DESIGN AND SYNTHESIS OF POTENT IN VIVO ANTAGONISTS OF OXYTOCIN

Abstract

We have previously shown that the substitution of 8-ornithine and 2-O-methyltyrosine alone and in combination in [1-deaminopenicillamine] oxytocin (dPOT) brought about enhancements in antagonistic potencies to responses to oxytocin in vivo.
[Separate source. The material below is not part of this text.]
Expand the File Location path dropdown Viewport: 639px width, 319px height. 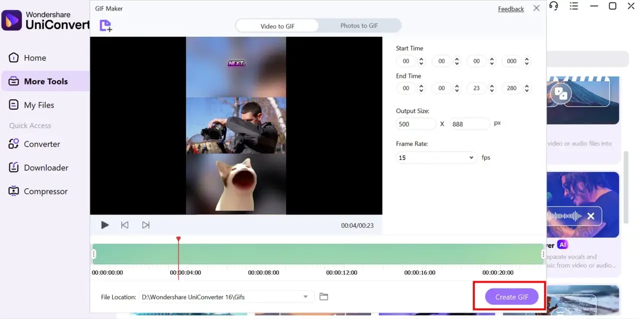(x=306, y=297)
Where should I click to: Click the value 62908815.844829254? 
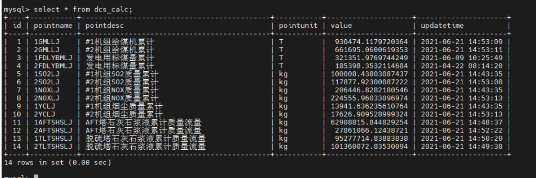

To explore the effects of these subtitutions in analogs of dPOT containing larger alkyl substitutents on the β carbon at position 1 and on the tyrosine residue at position two, the following six analogs were synthesized: [1-(β-mercapto-β, β-diethylpropionic acid), 8-ornithine] vasotocin (1, dEt₂OVT); [1-β-mercapto-β, β-cyclopentamethylenepropionic acid), 8-ornithine] vasotocin [2, d(CH₂)₅OVT); [1-β-mercapto-β, β-diethylpropionic acid), 2-O-methyltyrosine, 8-ornithine]vasotocin [3, dEt₂ Tyr(Me)OVT]; [1-(β-mercapto-β, β-diethylpropionic acid), 2-O-ethyltyrosine, 8-ornithine] vasotocin [4, dEt₂ Tyr(Et)OVT]; [1-β-mercapto-β', β-cyclopentamethylenepropionic acid), 2-O-methyltyrosine, 8-ornithine] vasotocin [5, d(CH₂)₅ Tyr(Me)OVT]; [1-β-mercapto-β, β-cyclopentamethylenepropionic acid), 2-O-methyltyrosine, 8-ornithine] vasotocin [6, d(CH₂)₅ Tyr(Et)OVT]. The required protected intermediates were synthesized by a combination of solid-phase synthesis and by individual 8 + 1 couplings in solution. All six analogs antagonize the actions of oxytocin on the rat uterus in the absence of Mg²⁺, in the presence of 0.5 mM Mg²⁺ and in situ. They also antagonize milk ejection responses to oxytocin, and the vasopressor responses to arginine vasopressin, and all have very low antidiuretic activities. With pA₂ values of 7.35 ± 0.08 and 7.37 ± 0.17, respectively, compounds 3 and 5 are the two most potent in vivo antagonists of oxytocin reported to date.